The method name TapiL ineC allback can be defined by itself. As long as this function name is passed as a parameter to linelnitializeEx, the method can work. The method parameters will be filled in by the TSP of the communication device and passed to the upper application. The key is to understand the meaning of each parameter value after triggering this method at a certain moment and the meaning of the message received at this time. It should be noted that even if you complete a simple call, you will get a lot of TAPI messages. These messages are generated in chronological order. Each time a message is generated, it will enter the Tap iL ineCallback method, so you need to grab and process the key messages.

Take the incoming call as an example, mainly processing 2 messages.

(1) The parameter dwMsg = LINE _ CALLSTATE and dwParam: l LINECALLST _OFFER ING. At this point, the hDev ice representing the incoming call can be saved to the application for subsequent processing.
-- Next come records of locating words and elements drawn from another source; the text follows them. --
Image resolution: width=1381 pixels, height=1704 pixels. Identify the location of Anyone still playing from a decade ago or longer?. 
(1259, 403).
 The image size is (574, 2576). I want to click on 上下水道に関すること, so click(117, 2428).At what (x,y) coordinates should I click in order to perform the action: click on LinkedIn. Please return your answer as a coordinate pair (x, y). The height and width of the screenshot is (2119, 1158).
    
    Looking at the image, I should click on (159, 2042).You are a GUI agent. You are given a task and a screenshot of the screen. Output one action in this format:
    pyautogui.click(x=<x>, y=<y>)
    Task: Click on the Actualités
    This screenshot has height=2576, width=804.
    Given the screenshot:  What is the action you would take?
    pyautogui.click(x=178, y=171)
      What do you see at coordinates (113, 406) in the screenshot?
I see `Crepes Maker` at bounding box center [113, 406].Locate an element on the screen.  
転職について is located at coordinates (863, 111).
(2) The parameter dwMsg= LINE _CALLINFO. At this time, the caller information, such as the incoming caller number and the called number, can be obtained through the TAPI function lineG etCa lllnfo. After receiving the incoming call message, you can switch the application status on the interface to notify the user, or record the database, etc., and process as needed. Similar to an incoming call message, a corresponding message occurs when another phone event occurs.

4 Conclusion

Although there are not many applications for TAPI productization, the functions it provides are powerful. TAPI is mainly used to control communication devices, and more functions are implemented on this basis. It has also been used to control the normal mode of the home; l if used to control the switch, can achieve advanced functions such as call queue, and can also establish an enterprise call center.

The workflow of TAPI and the implementation of TAPI function module are studied, and the function is packaged and designed. The complete steps of writing a telephone control program using TAPI are introduced, which lays a foundation for the secondary development of TAPI in the softphone application system.